The test matrix maps to a layered dependency graph:

Source Data (srd/, homebrew/)
    ↓
Pipeline Tests (refresh, generation, normalizers)
    ↓
Schema Tests (Pydantic model validation)
    ↓
Engine Tests (level-up preview/apply logic)
    ↓
API Tests (HTTP contract, route behavior)
    ↓
Frontend Tests (UI interaction, choice logic)

Each layer trusts the layers below it. Pipeline tests verify that source data produces valid normalized records. Schema tests verify that the Pydantic models accept the shapes those pipelines emit. Engine tests verify that the level-up state machine produces correct previews and applies. API tests verify that FastAPI routes serialize and deserialize correctly. Frontend tests verify that the React UI handles the API responses properly.

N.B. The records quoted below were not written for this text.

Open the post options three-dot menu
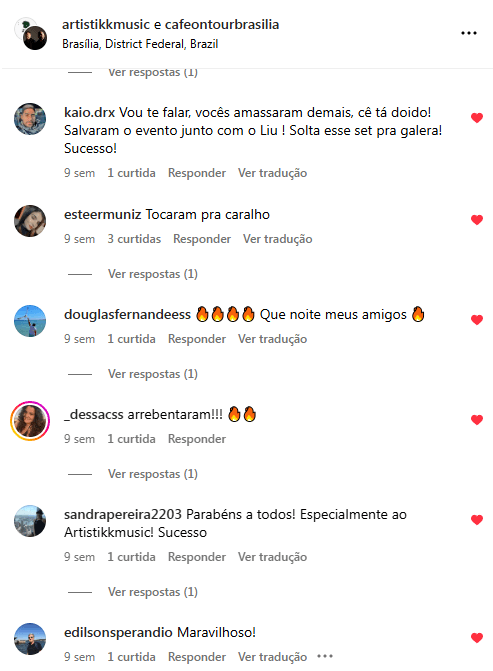Image resolution: width=493 pixels, height=671 pixels. click(469, 33)

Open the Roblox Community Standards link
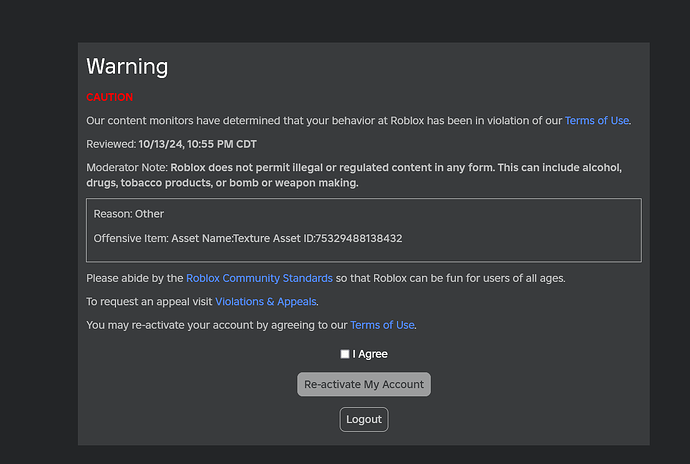click(x=259, y=278)
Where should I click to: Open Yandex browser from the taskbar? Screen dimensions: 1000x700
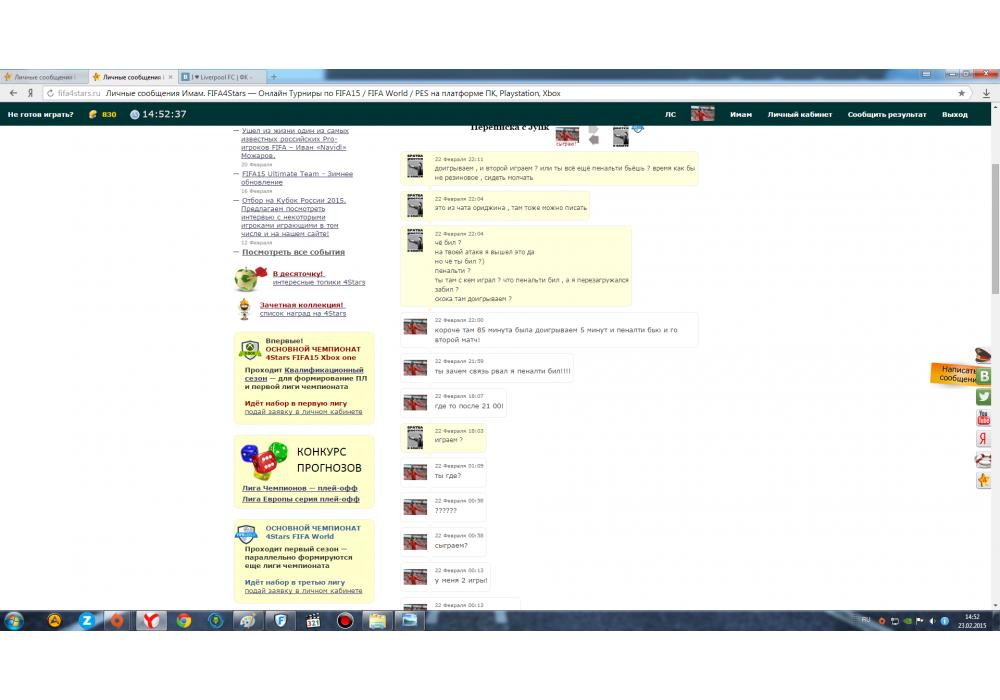pos(150,620)
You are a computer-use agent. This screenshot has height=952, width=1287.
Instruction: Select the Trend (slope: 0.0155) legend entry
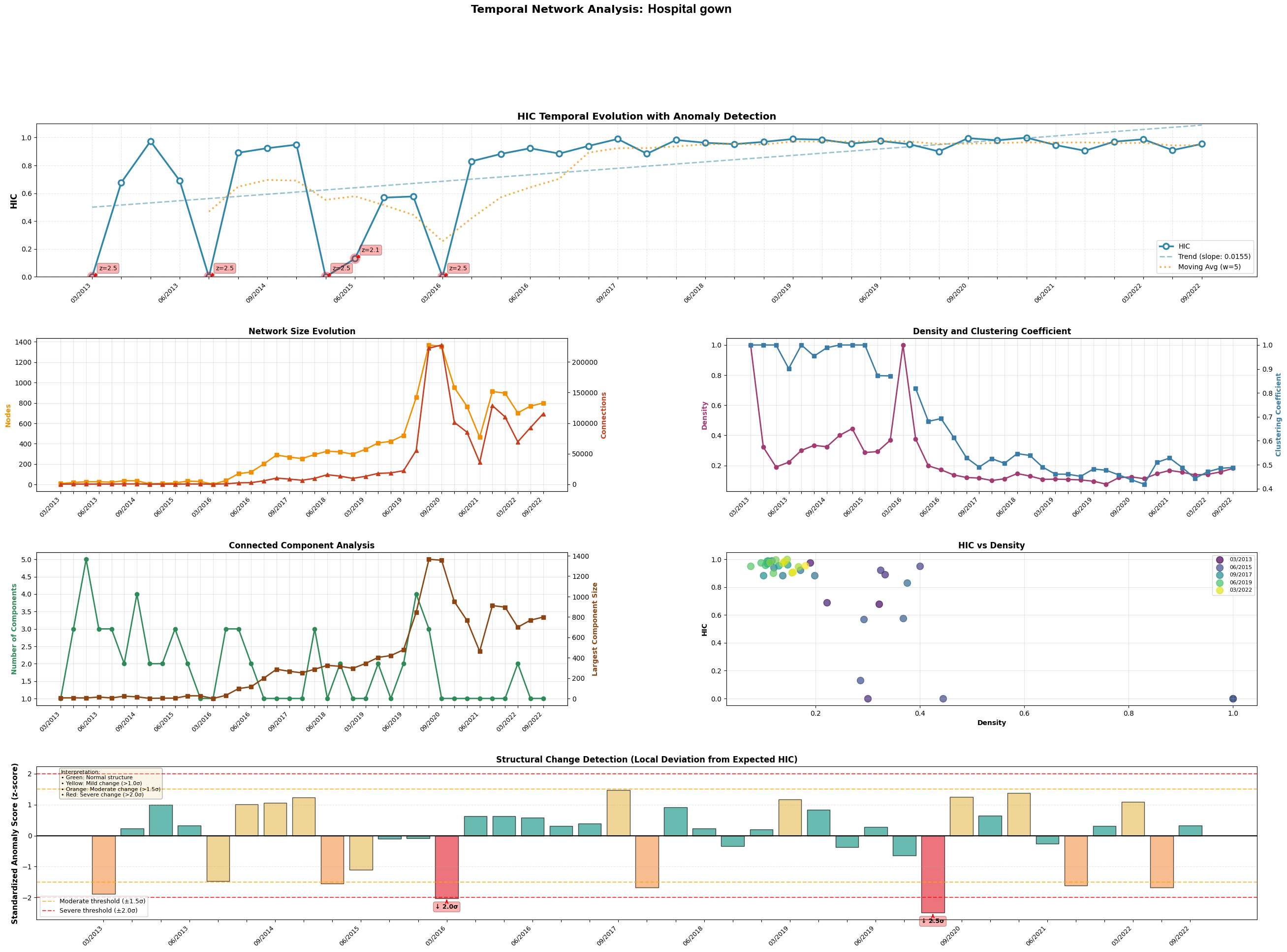[1213, 256]
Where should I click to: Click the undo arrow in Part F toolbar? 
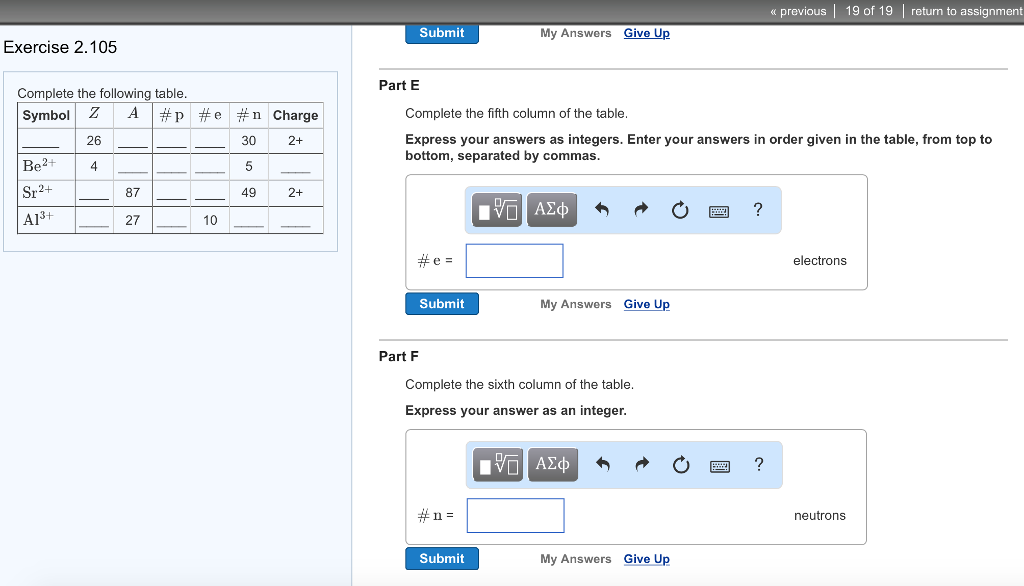coord(602,465)
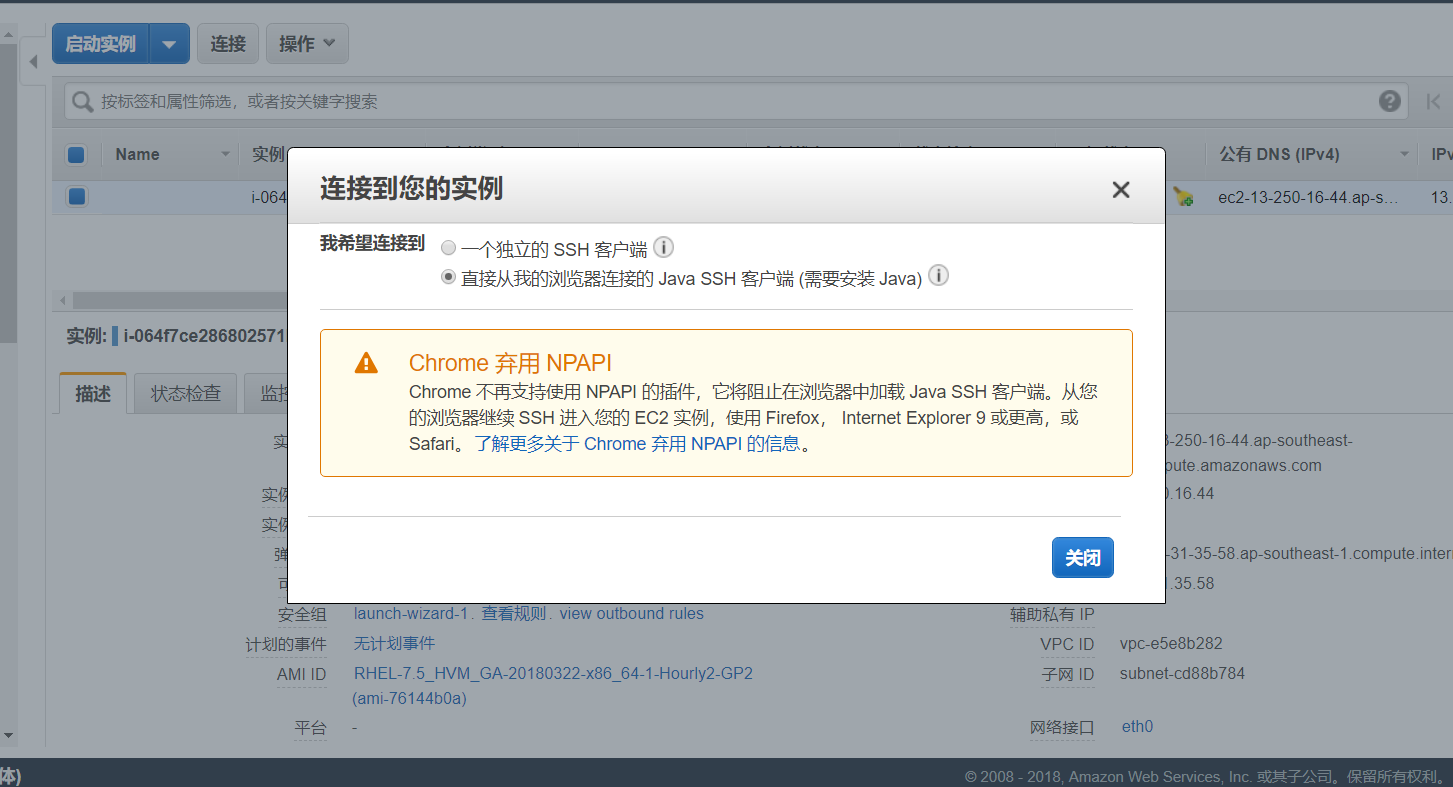Select the browser Java SSH client option
1453x787 pixels.
click(x=448, y=277)
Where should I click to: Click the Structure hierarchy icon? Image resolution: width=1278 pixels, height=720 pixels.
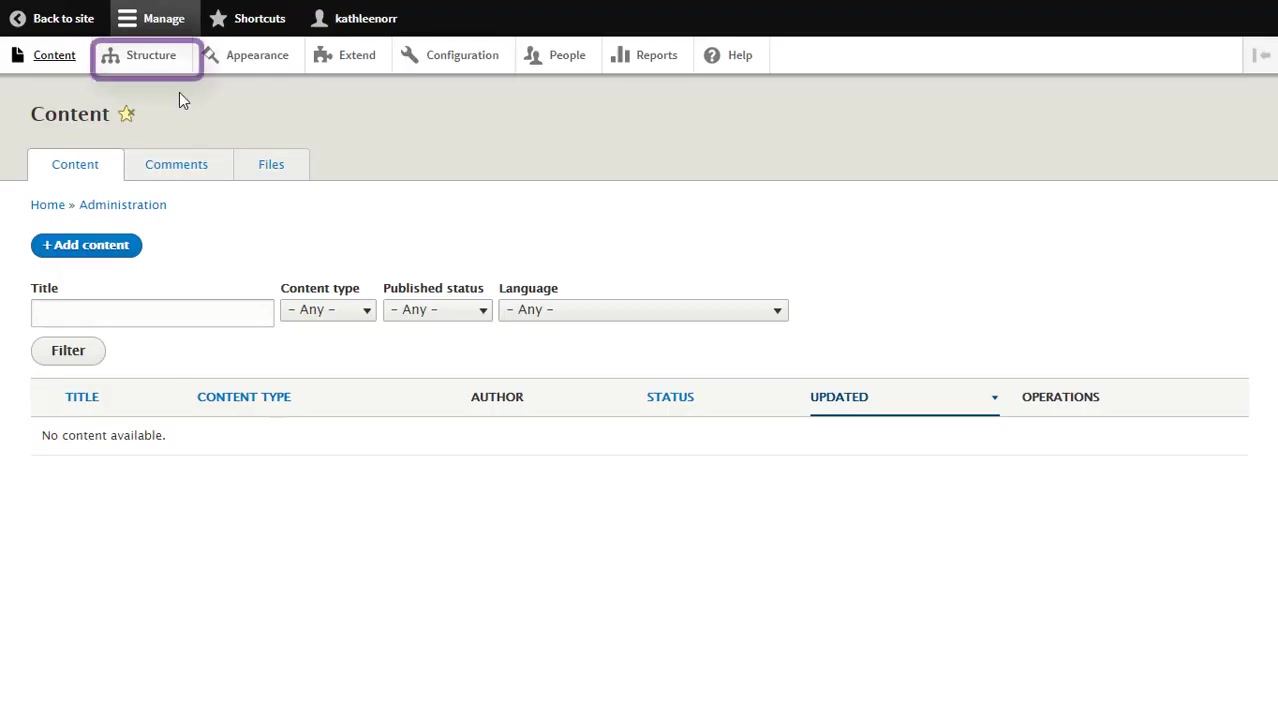(x=110, y=55)
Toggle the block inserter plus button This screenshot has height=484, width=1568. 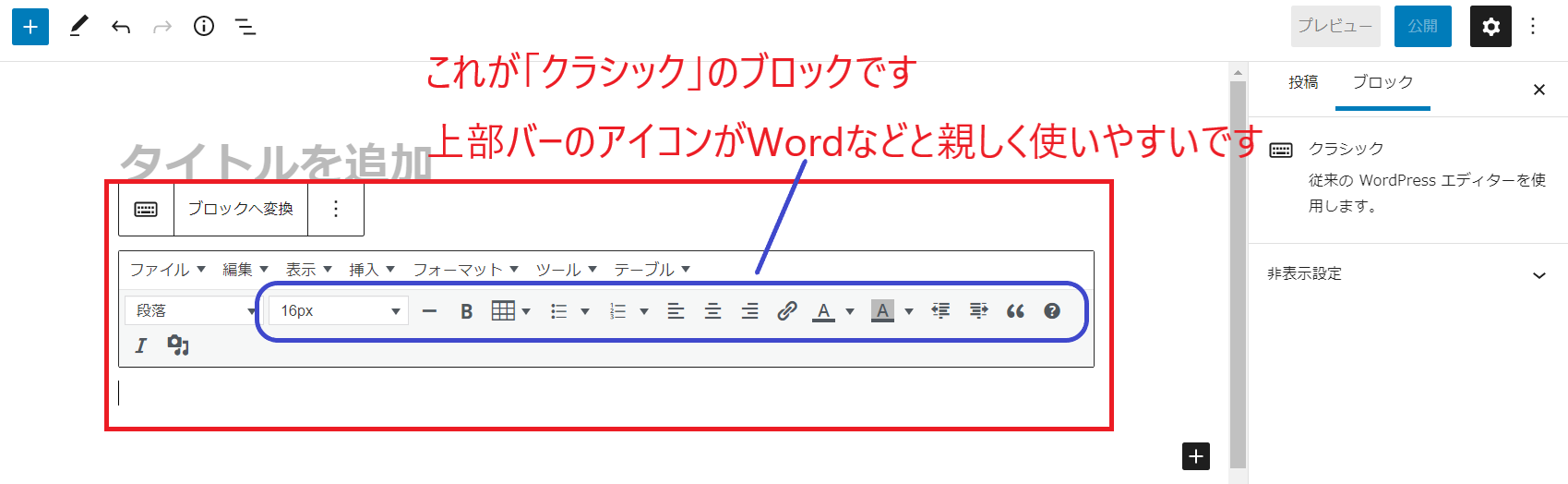(x=30, y=27)
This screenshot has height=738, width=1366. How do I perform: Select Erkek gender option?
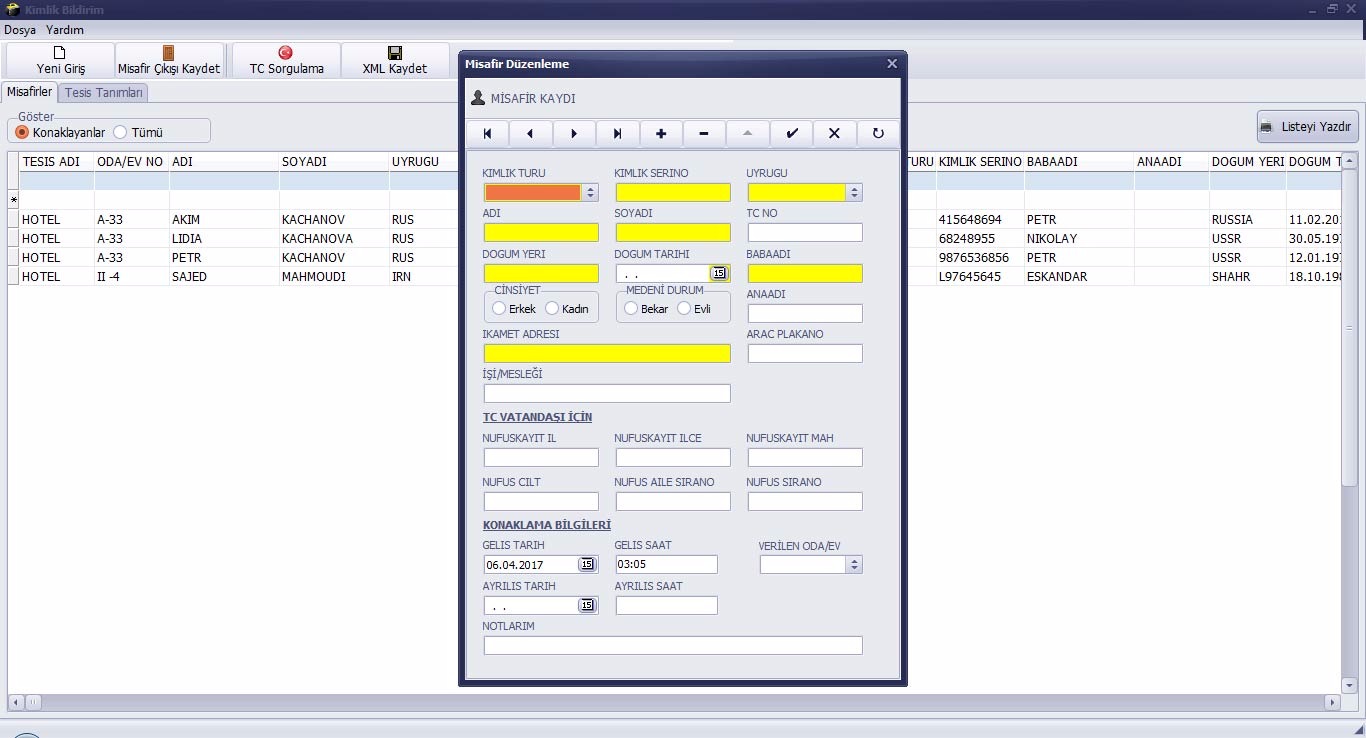500,309
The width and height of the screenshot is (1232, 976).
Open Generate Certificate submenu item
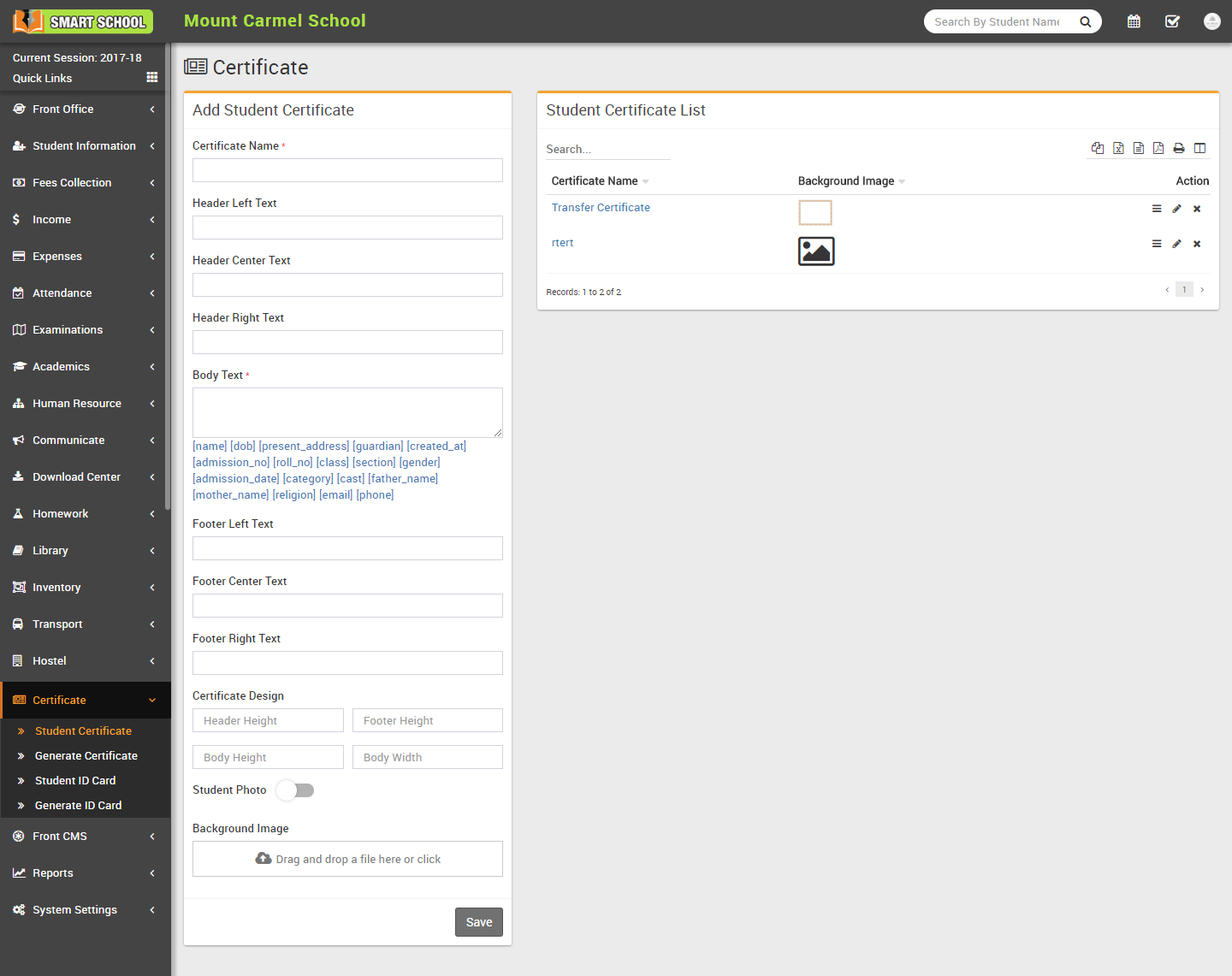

When a change spans multiple layers (e.g., adding a new choice type to the level-up flow), you should run tests across all affected layers — typically the schema, engine, and API test modules together. The "Expanded Checks" sections below provide the right groupings for common change types.

Test Areas

Wiki API and rendering behavior: tests/test_wiki_api.py
Pipeline refresh and normalization behavior: tests/test_pipeline_refresh.py, tests/test_normalizers.py
Progression generation correctness: tests/test_progression_generation.py
Tool API behavior: tests/test_progression_tool_api.py
SRD level-up schema + engine + API behavior: tests/test_srd_level_up_schemas.py, tests/test_srd_level_up_engine.py, tests/test_srd_level_up_api.py
Character-store persistence invariants: tests/test_character_store.py
TLDR dataset builders and record loading: tests/test_spell_tldr_dataset.py, tests/test_feat_tldr_dataset.py, tests/test_feature_tldr_dataset.py, tests/test_character_level_tldr_dataset.py
GRPO combat enrichment and finalization pipeline: tests/test_grpo_combat_enrichment.py
Frontend unit coverage for the web/ app: web/src/__tests__/

Minimum Checks For Wiki-Surface Changes

npm --prefix site run build
pytest tests/test_wiki_api.py -q

The site build is the primary validation here because it exercises the full markdown rendering pipeline (site/lib/wiki.ts) — wiki-link resolution, @file: reference expansion, and HTML sanitization. If any wiki page has broken frontmatter, an unresolvable link, or malformed markdown, the build will fail. The pytest module validates the FastAPI wiki routes, which serve the same content through a different code path.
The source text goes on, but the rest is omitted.